*Exercise directions*:
Give the part of the data that opens with the line containing "[Power Supply 48V] (130, 1342)" and closes with the line containing "SC to SC 2-Strand" as a Markdown table with columns named Row and Line, skipping any blank lines.

*Given records*:

┏━━

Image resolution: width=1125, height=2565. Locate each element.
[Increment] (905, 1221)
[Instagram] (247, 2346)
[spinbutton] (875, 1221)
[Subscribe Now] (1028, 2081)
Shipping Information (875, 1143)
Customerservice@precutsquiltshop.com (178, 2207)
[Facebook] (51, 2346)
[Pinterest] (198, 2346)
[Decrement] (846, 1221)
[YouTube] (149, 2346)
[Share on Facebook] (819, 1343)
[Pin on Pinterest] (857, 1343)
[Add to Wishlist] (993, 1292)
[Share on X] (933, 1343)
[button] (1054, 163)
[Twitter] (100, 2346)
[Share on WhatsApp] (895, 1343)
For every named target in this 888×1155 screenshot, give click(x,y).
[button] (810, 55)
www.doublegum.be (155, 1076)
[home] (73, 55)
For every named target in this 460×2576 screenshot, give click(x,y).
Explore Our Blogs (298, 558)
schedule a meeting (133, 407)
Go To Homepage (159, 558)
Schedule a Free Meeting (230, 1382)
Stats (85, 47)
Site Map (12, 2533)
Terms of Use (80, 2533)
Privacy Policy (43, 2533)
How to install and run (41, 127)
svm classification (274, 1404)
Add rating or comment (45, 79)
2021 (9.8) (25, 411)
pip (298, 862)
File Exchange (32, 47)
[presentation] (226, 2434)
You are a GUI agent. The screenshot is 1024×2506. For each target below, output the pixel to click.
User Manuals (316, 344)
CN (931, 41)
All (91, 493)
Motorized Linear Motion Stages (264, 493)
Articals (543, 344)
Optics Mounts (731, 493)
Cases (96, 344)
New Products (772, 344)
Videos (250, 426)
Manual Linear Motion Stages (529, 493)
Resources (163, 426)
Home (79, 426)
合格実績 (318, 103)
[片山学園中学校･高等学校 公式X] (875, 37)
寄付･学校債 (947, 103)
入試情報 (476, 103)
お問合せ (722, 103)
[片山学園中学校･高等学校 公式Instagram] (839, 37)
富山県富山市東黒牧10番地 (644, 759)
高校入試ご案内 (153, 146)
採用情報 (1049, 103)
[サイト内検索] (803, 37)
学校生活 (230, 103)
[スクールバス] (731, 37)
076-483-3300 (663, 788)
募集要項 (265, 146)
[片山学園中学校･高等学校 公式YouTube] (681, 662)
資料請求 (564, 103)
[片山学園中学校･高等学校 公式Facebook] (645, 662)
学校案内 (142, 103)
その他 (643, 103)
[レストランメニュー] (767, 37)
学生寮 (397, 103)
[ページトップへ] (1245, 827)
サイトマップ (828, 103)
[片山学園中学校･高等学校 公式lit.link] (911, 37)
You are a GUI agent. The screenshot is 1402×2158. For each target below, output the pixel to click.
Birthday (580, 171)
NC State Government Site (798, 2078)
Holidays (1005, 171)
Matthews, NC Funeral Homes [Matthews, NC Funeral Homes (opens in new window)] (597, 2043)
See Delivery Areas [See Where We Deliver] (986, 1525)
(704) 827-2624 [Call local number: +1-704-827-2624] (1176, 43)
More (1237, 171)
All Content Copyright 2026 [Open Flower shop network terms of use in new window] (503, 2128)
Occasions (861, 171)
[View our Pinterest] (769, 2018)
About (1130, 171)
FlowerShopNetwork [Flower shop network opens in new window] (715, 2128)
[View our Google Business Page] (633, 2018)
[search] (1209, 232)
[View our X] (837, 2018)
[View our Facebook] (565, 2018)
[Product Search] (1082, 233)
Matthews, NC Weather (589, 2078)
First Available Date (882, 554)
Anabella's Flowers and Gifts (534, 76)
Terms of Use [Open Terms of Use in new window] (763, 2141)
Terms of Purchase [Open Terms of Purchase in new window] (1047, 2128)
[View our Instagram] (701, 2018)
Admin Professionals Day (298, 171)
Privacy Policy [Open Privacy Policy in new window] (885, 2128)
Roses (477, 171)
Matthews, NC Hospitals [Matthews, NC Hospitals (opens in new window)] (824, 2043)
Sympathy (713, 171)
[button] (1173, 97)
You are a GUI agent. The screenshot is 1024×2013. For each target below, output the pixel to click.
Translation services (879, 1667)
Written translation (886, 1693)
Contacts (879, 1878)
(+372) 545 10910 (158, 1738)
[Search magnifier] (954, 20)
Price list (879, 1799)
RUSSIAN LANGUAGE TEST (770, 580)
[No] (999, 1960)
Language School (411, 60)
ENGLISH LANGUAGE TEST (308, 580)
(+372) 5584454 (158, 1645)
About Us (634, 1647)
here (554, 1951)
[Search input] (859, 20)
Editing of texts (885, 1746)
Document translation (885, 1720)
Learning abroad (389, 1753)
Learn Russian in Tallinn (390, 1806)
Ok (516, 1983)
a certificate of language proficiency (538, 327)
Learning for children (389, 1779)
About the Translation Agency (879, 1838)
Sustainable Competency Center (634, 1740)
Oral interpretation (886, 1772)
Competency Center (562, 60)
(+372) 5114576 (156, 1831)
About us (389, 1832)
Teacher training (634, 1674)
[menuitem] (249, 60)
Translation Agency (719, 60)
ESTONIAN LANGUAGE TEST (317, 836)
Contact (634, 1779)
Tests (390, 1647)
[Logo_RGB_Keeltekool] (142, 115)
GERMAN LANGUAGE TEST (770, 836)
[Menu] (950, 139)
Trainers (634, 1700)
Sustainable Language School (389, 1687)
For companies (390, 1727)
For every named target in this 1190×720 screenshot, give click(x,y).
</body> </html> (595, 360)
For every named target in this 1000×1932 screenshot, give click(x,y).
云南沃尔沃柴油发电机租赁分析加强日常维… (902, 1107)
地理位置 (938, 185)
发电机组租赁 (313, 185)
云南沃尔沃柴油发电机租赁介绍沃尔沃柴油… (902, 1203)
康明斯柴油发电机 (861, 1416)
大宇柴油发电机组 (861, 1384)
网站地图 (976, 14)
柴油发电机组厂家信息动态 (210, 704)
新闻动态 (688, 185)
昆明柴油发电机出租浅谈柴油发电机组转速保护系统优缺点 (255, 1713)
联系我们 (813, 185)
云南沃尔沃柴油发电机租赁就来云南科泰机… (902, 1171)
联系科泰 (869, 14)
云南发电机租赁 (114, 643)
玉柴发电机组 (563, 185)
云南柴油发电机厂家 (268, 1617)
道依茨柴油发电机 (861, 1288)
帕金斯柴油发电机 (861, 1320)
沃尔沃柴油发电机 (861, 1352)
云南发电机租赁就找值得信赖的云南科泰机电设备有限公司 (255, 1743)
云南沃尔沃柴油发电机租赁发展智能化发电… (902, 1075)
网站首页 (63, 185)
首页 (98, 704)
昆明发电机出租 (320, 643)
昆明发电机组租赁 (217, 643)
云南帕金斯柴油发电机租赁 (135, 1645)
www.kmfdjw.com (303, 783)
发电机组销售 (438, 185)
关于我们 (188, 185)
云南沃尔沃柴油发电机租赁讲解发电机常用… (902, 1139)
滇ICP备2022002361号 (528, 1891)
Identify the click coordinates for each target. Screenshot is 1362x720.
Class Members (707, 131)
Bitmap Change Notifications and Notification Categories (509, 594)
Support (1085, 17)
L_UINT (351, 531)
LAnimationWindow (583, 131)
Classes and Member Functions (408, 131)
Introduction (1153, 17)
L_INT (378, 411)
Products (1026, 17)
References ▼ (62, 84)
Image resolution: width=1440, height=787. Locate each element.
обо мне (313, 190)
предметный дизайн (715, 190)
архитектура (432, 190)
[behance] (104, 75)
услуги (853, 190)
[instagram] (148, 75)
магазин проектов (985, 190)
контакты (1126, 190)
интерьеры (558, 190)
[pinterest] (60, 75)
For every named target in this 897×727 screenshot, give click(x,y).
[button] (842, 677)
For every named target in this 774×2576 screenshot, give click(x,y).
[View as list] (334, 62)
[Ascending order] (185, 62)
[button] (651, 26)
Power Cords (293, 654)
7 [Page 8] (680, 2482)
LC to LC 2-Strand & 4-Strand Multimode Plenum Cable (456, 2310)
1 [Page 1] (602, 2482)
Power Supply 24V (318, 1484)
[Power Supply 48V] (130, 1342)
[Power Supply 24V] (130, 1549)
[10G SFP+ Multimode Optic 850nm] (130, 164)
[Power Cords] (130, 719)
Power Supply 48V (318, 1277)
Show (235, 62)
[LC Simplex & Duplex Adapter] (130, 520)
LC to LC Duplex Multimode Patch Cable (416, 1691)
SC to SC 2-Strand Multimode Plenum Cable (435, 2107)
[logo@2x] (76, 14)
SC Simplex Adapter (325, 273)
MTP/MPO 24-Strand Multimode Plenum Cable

┗━━

*Final result*:
| Row | Line |
|---|---|
| 1 | [Power Supply 48V] (130, 1342) |
| 2 | [Power Supply 24V] (130, 1549) |
| 3 | [10G SFP+ Multimode Optic 850nm] (130, 164) |
| 4 | [Power Cords] (130, 719) |
| 5 | Power Supply 48V (318, 1277) |
| 6 | Show (235, 62) |
| 7 | [LC Simplex & Duplex Adapter] (130, 520) |
| 8 | LC to LC Duplex Multimode Patch Cable (416, 1691) |
| 9 | SC to SC 2-Strand Multimode Plenum Cable (435, 2107) |